Your task: Only the lines from the first line of the material below to the line containing "АиФ (371, 1779)", inclusive, should be copied, each exactly as written.

Supplied material:

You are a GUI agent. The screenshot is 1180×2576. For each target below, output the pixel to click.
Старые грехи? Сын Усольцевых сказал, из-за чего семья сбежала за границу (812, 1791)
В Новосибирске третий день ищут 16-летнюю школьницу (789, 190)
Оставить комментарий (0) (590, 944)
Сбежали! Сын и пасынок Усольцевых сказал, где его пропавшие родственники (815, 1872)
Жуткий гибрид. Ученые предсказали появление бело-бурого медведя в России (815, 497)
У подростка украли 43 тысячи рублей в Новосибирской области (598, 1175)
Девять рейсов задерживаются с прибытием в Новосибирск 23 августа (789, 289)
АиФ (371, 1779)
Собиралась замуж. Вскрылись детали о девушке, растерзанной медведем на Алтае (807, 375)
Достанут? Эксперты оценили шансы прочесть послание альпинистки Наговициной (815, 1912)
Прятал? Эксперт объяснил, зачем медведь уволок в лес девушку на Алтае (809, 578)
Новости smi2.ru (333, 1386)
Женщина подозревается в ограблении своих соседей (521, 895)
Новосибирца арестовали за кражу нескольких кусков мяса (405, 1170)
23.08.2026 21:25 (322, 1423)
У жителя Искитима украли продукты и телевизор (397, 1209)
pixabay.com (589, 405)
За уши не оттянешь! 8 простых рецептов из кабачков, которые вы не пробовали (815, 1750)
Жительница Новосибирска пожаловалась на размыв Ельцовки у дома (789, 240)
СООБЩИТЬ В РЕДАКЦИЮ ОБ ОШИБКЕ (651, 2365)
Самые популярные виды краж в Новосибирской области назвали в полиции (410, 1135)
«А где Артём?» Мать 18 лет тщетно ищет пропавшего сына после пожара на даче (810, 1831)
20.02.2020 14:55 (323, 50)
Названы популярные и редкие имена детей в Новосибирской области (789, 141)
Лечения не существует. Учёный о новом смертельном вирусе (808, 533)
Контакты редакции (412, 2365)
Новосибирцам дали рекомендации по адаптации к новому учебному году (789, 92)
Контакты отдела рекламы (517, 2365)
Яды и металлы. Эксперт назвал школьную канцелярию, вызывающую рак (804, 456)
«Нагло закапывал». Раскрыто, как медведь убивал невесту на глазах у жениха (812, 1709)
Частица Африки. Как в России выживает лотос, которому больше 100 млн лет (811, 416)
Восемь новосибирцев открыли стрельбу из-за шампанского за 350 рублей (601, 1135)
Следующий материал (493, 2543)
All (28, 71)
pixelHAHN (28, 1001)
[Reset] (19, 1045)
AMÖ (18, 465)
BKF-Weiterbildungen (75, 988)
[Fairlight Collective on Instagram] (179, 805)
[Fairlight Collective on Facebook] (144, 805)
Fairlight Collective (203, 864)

Finished task:
You are a GUI agent. The screenshot is 1180×2576. For each target below, output the pixel to click.
Старые грехи? Сын Усольцевых сказал, из-за чего семья сбежала за границу (812, 1791)
В Новосибирске третий день ищут 16-летнюю школьницу (789, 190)
Оставить комментарий (0) (590, 944)
Сбежали! Сын и пасынок Усольцевых сказал, где его пропавшие родственники (815, 1872)
Жуткий гибрид. Ученые предсказали появление бело-бурого медведя в России (815, 497)
У подростка украли 43 тысячи рублей в Новосибирской области (598, 1175)
Девять рейсов задерживаются с прибытием в Новосибирск 23 августа (789, 289)
АиФ (371, 1779)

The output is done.